Hal ini jelas merugikan masyarakat, sebab, dalam lingkup pemberantasan korupsi, produk jurnalistik kerap menjadi kanal alternatif untuk membongkar praktik kejahatan atau penyimpangan tindakan pejabat publik.
Ketua AJI Samarinda Noffiyatul C memaparkan, di Kaltim sendiri, praktik jurnalisme investigasi masih diterapkan.
Seperti yang dilakukan kawan-kawan Klub Jurnalis Investigasi (KJI) di Samarinda dan Bontang pada 2023 lalu.
Mereka berkolaborasi melakukan peliputan investigasi dan menulis soal Smelter Nikel, PLTU Teluk Kadere, dan penggunaan Void tambang di Bontang untuk sumber air.
“Tanpa RUU Penyiaran pun, kerja jurnalisme investigasi sudah cukup berat. Maka dari itu, jurnalisme investigasi menjadi semacam level tertinggi praktik jurnalistik. Jangan lupa juga, praktik jurnalisme investigasi yang melegenda soal tambang emas Bre-X dilakukan oleh Bondan Winarno berangkat dari Busang, Kalimantan Timur,” papar Noffiyatul saat menggelar unjuk rasa di depan DPRD Kaltim, Kota Samarinda, Rabu (29/5/2024).
Kaltim yang kaya akan sumber daya alam berikut dengan masalah sosial, ekologis, dan agrarianya, perlu praktik jurnalisme investigasi untuk memastikan masyarakat di Kaltim mendapat ruang berbicara dan juga mendapat informasi.
“Maka dari itu, kita bersolidaritas. Melawan dari Kalimantan Timur,” sambung Noffi.
Sebagai pilar keempat demokrasi, media punya peran strategis dan taktis dalam membangun demokrasi, khususnya yang melibatkan masyarakat sebagai fungsi Watchdog. Revisi UU No. 32 Tahun 2002 tentang Penyiaran yang merupakan inisiatif DPR bertolak belakang dengan semangat demokrasi dan menjadi polemik di masyarakat.

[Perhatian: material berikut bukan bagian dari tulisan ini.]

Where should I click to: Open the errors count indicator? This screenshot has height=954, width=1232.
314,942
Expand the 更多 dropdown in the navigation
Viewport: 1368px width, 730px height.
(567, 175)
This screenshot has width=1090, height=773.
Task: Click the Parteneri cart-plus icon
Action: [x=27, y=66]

Hal ini tatkala draft naskah RUU per 24 Maret 2024 yang sedang berproses di Badan Legislasi (Baleg) DPR RI, terkait Standar Isi Siaran (SIS) yang memuat batasan, larangan dan kewajiban bagi penyelenggara penyiaran serta kewenangan KPI, secara tersurat memuat ketentuan larangan liputan eksklusif investigasi jurnalistik. Rancangan tersebut tentu bermasalah dan patut ditolak karena bukan hanya mengancam kebebasan pers, tapi juga kabar buruk bagi masa depan gerakan antikorupsi di Indonesia.